Teachers dominated the crowd, but support staff, parents and high school students spoke out, as well.
Everyone present agreed that school workers deserve more and that the ultimate power to provide more rests with the Legislature. But emotions ran high. Rumors and recriminations flew.
Union members passed out flyers outlining their main areas of concern. Labeled "S.A.L.T.," the bright pink slips listed the hot topics as salary, association rights such as working conditions, lifelong wellness as expressed through the health care benefits, and the two-tier salary schedule.
The average district teacher earned $47,000 a year ago, according to figures compiled by the Association of Alaska School Boards. The potential pay this year ranges from a low of $33,500 to a high of $58,650. Depending on their category, they "top out" and stop getting raises after between five and 15 years.
Teachers, some with voices quavering with emotion, spoke vividly of personal experiences.
Darren Jones, who teaches computers and business at Skyview High School near Soldotna, was one of many teachers who grew up on the peninsula and testified at the meeting.

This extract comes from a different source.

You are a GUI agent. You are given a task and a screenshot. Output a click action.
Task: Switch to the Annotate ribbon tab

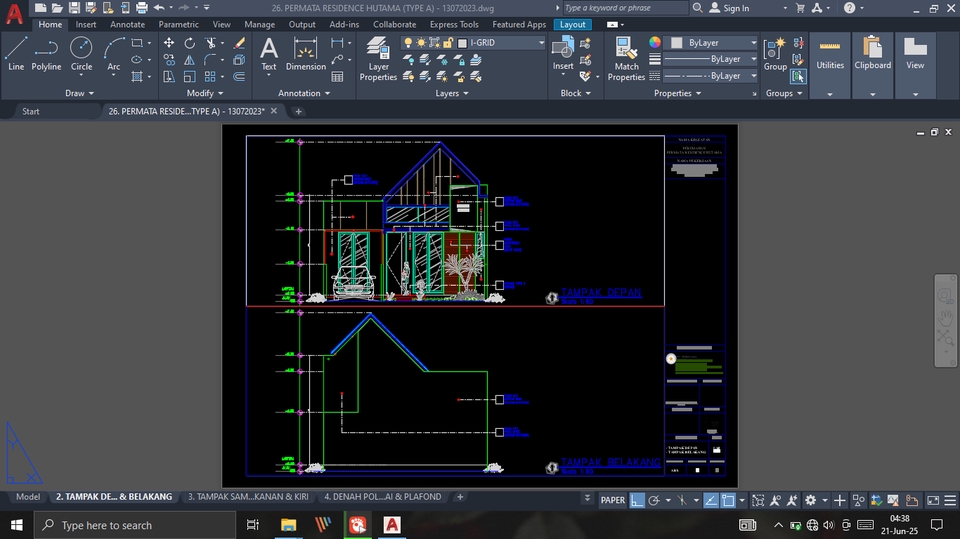[x=127, y=24]
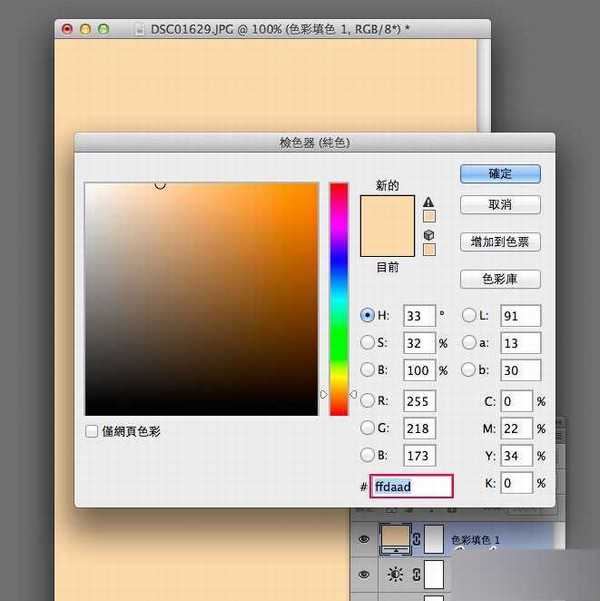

Hopes of a teaching career here are fading because of low pay, and families may be forced to leave, they said.
"The first year I was hired on I was so excited to be back in my hometown. My first year, in order to make ends meet, I coached three sports and was in charge of the yearbook," Jones said. "I find it ironic that, 72 credit hours later, my children still qualify for reduced lunch."

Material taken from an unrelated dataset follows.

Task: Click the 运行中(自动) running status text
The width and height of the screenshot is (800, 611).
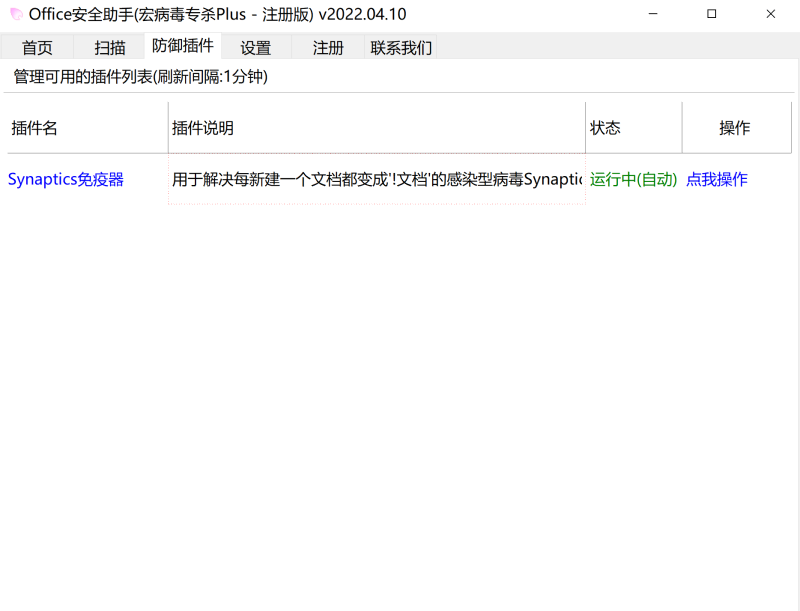Action: [633, 180]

Jones supplements his school income with summer construction work. His brothers, with less education, earn more than he does.
"Money is not the only priority, but we have to raise our families," he said. "Every summer now I get recruitment letters from other districts. But I don't want to leave. This is my home."

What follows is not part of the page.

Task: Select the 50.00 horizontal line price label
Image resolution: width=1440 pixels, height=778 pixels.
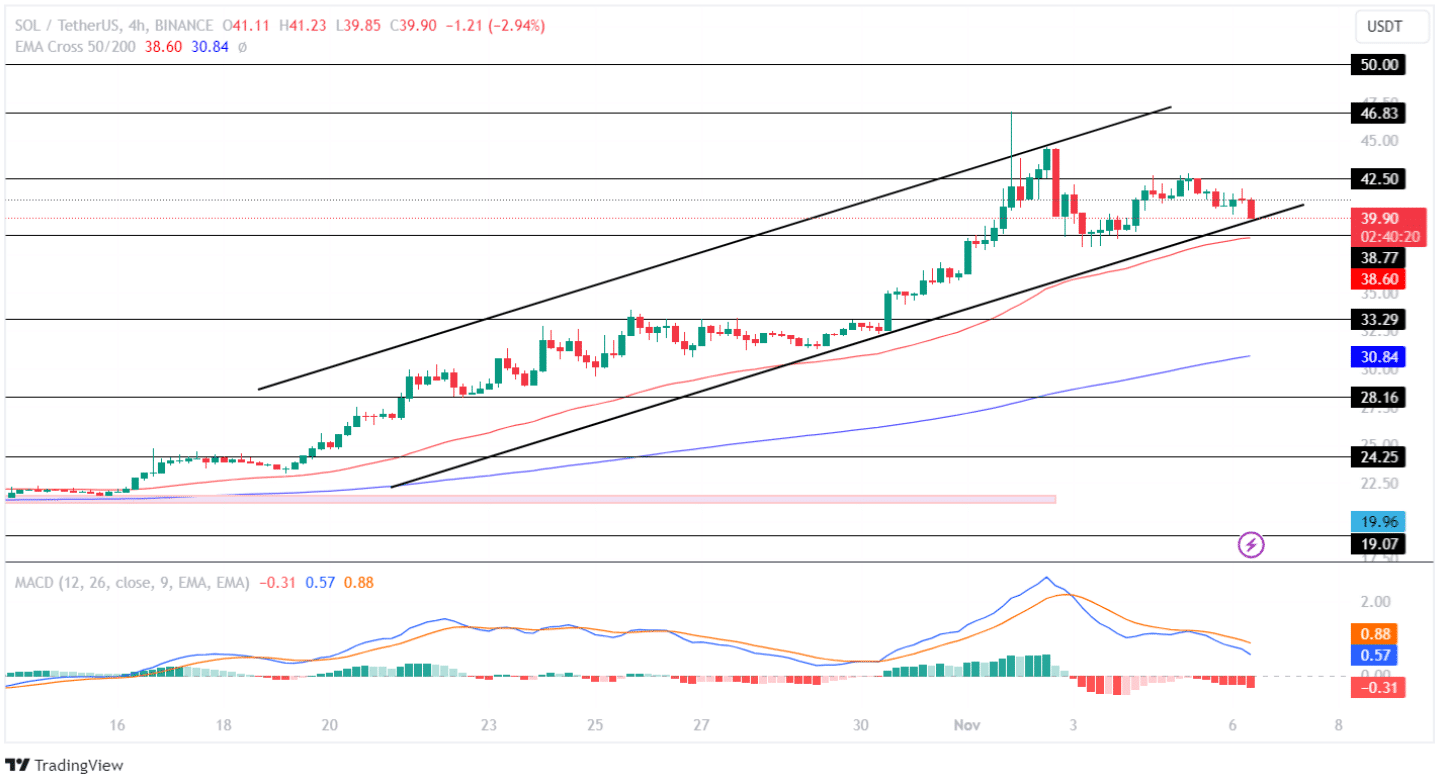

Bruce Rife, a science teacher at Soldotna High School, spoke of other sacrifices. He joined the district when the two-tier salary schedule, which pays new teachers less than those hired before 1996, first went into effect. Despite winning national awards for his teaching, he will be ineligible for any raises after one more under the current contract.
"I guess I've always been left with the stigma that I am second rate," he said.
Rife pointed out that the toll on families goes beyond money issues. During the school year, teachers work long hours and take work home. He described how his little boy gave him a plaintive note asking him to take time to play.
"I think we are in it for the children," he said. "But I have to add I am in it for my children."
Hans Bilben, the president of the KPEA, expressed dismay at the way the preliminary talks are shaping up, but resolved to get talks on track and move forward. Like others, he urged changes at the state level.
It's not about this year. It's about the future. But there will be no future for public education in Alaska unless real changes are made, he said.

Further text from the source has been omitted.